Problem to work on: Print everything from the line containing "Select the ピンク noise circle" down to the line containing "click(x=23, y=324)", reproducing each of those records exactly.

Provided entries:
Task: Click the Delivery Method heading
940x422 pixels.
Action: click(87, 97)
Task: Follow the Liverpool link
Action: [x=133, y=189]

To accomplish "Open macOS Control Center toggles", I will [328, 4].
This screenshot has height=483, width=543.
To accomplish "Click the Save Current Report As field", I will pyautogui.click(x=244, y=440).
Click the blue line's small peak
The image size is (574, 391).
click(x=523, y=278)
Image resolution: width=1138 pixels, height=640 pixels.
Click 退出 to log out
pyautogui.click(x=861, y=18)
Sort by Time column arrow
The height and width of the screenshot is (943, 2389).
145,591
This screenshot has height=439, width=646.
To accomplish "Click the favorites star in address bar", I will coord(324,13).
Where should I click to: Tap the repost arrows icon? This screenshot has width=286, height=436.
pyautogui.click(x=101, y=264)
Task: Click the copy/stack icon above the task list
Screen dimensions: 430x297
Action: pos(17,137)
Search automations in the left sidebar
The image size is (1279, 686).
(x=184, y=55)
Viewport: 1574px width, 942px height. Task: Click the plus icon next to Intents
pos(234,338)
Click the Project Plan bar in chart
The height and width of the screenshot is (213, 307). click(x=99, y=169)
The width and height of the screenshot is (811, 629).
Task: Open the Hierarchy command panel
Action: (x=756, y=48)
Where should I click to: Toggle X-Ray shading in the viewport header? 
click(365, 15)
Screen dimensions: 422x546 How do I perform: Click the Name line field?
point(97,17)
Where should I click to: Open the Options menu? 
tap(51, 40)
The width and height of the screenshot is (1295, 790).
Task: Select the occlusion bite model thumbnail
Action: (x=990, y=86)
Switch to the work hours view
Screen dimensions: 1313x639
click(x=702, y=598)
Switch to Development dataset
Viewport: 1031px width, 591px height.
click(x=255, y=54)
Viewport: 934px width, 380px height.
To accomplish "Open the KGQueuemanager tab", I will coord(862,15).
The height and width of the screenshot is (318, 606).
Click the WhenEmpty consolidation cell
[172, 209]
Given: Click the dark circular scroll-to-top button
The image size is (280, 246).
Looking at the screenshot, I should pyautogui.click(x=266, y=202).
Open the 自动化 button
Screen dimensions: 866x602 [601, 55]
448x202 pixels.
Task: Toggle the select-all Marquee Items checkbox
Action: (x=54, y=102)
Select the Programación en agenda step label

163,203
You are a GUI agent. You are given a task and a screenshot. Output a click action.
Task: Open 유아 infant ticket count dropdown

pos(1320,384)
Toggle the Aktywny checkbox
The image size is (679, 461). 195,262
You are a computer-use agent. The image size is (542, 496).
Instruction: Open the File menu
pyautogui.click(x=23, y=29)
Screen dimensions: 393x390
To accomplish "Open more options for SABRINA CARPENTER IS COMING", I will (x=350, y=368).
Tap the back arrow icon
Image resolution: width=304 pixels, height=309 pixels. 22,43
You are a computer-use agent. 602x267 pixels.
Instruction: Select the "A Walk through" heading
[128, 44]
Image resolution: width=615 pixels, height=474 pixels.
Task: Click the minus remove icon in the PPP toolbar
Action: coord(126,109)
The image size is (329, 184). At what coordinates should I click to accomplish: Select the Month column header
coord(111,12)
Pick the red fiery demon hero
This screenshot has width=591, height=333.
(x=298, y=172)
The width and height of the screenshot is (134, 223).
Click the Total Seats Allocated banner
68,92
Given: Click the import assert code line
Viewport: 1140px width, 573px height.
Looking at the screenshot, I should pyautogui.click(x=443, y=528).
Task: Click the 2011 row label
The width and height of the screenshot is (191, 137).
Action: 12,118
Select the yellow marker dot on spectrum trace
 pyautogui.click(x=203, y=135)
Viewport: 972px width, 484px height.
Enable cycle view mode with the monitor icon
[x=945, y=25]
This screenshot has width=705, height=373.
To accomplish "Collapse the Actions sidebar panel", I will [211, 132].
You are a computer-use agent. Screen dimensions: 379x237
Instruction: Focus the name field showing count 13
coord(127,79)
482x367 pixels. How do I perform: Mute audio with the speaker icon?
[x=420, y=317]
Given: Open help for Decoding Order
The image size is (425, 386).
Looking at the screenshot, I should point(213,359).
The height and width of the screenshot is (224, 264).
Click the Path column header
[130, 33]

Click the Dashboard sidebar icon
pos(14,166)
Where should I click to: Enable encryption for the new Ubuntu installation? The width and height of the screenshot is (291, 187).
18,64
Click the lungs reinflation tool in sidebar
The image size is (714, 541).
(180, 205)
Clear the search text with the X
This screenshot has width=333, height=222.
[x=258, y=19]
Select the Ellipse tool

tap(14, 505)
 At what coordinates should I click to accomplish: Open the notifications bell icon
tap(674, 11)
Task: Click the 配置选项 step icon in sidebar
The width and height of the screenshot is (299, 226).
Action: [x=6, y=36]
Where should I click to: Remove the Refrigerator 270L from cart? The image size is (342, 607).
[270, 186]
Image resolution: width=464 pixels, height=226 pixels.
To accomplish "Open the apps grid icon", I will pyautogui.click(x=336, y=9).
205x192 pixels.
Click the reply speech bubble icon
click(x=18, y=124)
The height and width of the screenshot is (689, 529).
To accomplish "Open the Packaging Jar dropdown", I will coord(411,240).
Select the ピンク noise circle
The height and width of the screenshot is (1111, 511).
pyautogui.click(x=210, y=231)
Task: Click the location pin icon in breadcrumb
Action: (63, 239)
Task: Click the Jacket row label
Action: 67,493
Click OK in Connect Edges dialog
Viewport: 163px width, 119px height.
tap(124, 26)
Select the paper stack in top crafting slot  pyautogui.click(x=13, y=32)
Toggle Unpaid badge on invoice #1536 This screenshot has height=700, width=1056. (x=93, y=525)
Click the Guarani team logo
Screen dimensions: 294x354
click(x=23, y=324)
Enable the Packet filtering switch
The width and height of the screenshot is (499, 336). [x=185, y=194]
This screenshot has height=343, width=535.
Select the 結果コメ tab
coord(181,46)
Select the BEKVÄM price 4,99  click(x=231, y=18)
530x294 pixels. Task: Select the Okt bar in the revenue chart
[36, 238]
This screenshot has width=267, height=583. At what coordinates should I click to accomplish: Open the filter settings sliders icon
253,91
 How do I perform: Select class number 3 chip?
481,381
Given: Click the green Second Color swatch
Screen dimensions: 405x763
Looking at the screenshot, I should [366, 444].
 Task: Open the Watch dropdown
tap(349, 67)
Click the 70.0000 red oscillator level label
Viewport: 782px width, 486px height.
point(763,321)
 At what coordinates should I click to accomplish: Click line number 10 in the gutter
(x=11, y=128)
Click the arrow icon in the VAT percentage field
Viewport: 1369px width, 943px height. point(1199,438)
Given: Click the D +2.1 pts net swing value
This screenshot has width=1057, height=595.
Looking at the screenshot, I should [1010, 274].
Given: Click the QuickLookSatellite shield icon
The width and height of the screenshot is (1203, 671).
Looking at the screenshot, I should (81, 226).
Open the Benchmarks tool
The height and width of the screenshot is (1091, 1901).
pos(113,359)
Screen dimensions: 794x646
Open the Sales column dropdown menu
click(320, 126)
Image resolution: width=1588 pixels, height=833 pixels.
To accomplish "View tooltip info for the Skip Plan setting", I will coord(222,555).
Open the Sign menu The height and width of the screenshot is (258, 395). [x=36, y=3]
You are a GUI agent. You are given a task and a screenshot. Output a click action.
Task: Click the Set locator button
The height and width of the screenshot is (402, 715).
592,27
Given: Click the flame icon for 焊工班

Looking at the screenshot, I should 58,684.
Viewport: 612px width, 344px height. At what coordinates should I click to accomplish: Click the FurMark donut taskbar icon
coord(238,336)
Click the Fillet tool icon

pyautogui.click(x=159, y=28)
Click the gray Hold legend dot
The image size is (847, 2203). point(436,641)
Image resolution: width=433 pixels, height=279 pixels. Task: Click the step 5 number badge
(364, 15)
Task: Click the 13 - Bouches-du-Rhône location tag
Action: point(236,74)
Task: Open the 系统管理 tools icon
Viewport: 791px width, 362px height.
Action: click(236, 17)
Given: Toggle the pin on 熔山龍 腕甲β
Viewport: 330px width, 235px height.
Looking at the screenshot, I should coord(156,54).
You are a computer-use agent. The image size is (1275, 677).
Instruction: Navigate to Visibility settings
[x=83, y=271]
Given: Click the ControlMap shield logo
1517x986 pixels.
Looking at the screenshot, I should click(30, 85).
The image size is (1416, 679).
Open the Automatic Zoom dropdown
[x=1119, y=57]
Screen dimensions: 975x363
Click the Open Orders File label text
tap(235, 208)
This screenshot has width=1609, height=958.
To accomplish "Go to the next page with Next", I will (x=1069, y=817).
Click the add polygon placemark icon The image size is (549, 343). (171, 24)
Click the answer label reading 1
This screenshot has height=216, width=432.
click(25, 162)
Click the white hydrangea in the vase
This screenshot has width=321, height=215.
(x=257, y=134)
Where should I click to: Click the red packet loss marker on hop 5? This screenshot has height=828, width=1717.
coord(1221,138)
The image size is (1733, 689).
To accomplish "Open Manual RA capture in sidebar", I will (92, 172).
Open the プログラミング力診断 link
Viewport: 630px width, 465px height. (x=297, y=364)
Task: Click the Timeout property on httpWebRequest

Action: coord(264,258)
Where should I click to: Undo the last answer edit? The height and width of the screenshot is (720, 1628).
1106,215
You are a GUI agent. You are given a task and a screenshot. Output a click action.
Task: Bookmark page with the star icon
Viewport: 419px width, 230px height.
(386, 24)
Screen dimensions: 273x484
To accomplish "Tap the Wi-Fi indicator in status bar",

Task response:
Select the ピンク noise circle
The height and width of the screenshot is (1111, 511).
pyautogui.click(x=210, y=231)
Task: Click the location pin icon in breadcrumb
Action: (63, 239)
Task: Click the Jacket row label
Action: 67,493
Click OK in Connect Edges dialog
Viewport: 163px width, 119px height.
tap(124, 26)
Select the paper stack in top crafting slot  pyautogui.click(x=13, y=32)
Toggle Unpaid badge on invoice #1536 This screenshot has height=700, width=1056. (x=93, y=525)
Click the Guarani team logo
Screen dimensions: 294x354
click(x=23, y=324)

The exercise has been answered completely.